Blue bars show number of requests per day, green bars show number of doctor responses per day. Proportions stay roughly constant over days.

The team analyzed the response rates for doctors based on when the request was made and when a response was given.  Overall, the team didn't find significant differences in response time given time of day or week, which was a superb finding.  We could expect certain times of day or week to be worse times to make requests, but overall our team found that the doctor's response time was fairly constant.

Our DWB + Mobilizing Health team examined the types of prescriptions doctors were prescribing over time.  The team had to use text processing skills to extract likely prescription names from the unstructured text.  This analysis allowed them to analyze when certain drugs were being more heavily prescribed or less heavily prescribed than usual.  Such differences can be indicators of epidemics, changes in doctor behavior, or changes in symptoms that patients are reporting.  Regardless of the cause, this analysis allows Mobilizing Health to quickly understand when trends are changing and can look more deeply into them.

Trends in Prescriptions over time

The figure above shows the yearly and monthly percentage of prescription types prescribed.  The third column shows the change that month, which provides an indicator for sudden changes in prescription behavior.

Our team built a visualization of the number of requests going to a doctor versus those coming from that doctor over time.  This graph allows MH to quickly identify very responsive doctors or very unresponsive doctors as well as to understand what proportion of each exists in their program.  Having this information would allow MH to potentially reroute messages to certain responsive doctors at certain times or if the case is particularly urgent.  The figure below shows one month of activity to and from doctors, where red dots indicate messages sent to doctors and blue dots indicate messages returned from doctors.

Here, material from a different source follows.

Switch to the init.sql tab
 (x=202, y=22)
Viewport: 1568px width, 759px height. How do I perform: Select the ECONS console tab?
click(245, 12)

The DWB + MH team had the amazing realization that, with enough data, they might be able to predict what drug should be prescribed without even contacting the doctor.  This finding would be hugely helpful as it would allow MH's systems to learn from previous doctor responses and suggest solutions to requests without even having to consult a doctor.  Of course a human would always be involved in the loop for verification, but being able to get a faster recommendation without a doctor's intervention would be hugely beneficial.

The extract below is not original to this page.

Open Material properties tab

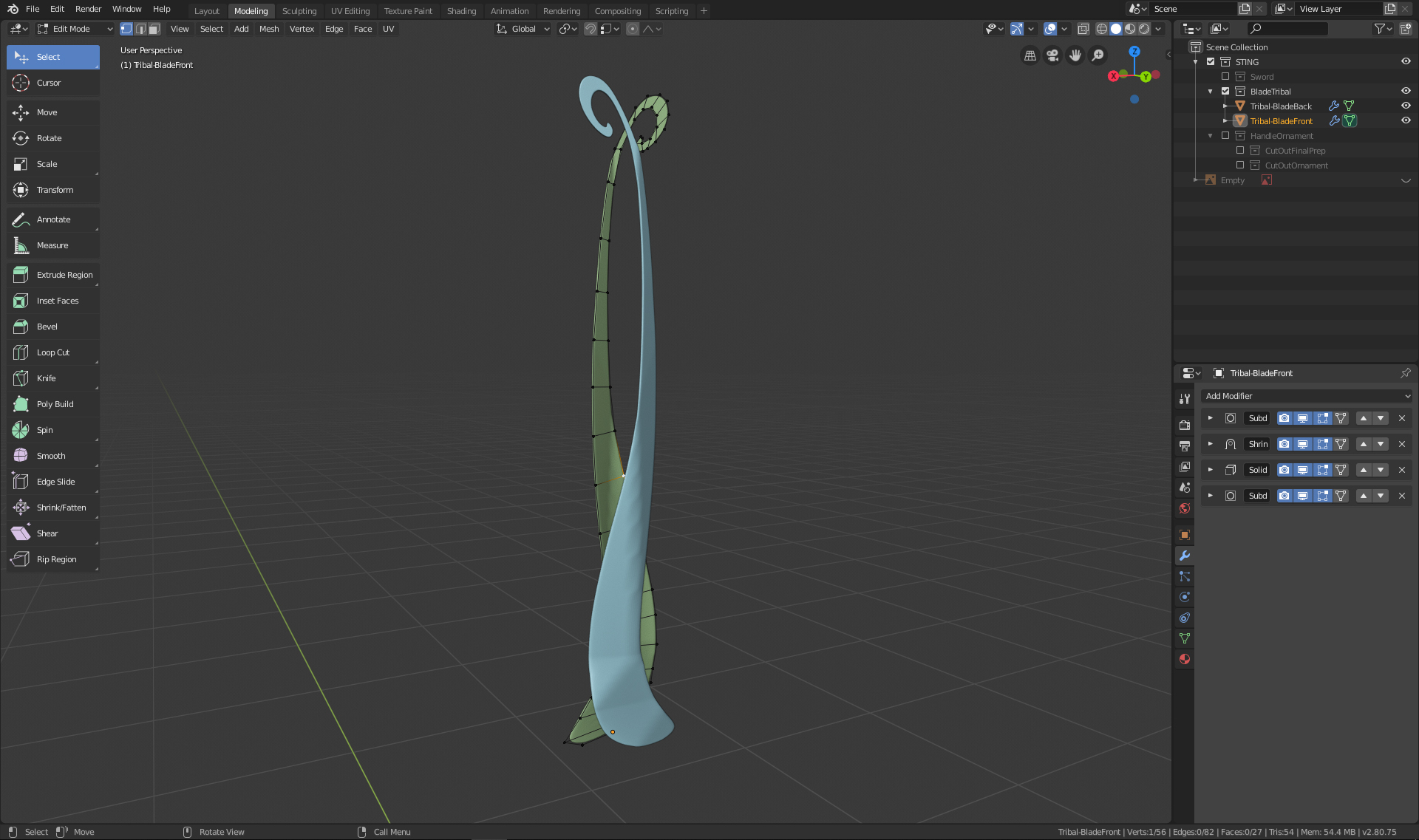(1185, 659)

To tackle this problem our team started doing analysis of the messages to determine what prescriptions appeared in responses to certain symptoms.  The initial findings were very positive and allowed the team to tie certain known symptoms to two prescribed drugs.  There is more than one use for this tool and, in the words of the team's Data Ambassador Chris Diehl,

Leveraging the work done to identify trending drugs being prescribed, one can use a trained model for a given drug to identify significant predictive terms and display them. This gives any user of the web application insight into the factors driving the doctor's decisions. This can be especially useful in cases where a given drug has broad-based applicability. The model could be trained online to respond to changing conditions on the ground. A longer-term goal that could be addressed with this same approach is to simplify the doctor's workflow in response. If the predictive models could successfully predict treatment for a large class of common ailments, then the prediction could be made and sent to the doctor for verification. If the predicted treatment is correct, the doctor could simply affirm the proposed treatment. In the worse case, they revert to the standard procedure for specifying a response.
 

The DWB + MH team was able to answer a range of questions about Mobilizing Health's data that will greatly help them understand how their program is being used.  They were able to understand doctor response rates over time, verifying that there were not particularly favorable times of day or week for requests and identifying which doctors were least and most responsive.  They also took on the messy problem of dealing with unstructured text and, in the process, created tools for analyzing trends in prescriptions over time as well as predicting prescriptions from given message text.  These tools and analyses can be used by Mobilizing Health right now, but are also being continually developed by Chris and his team.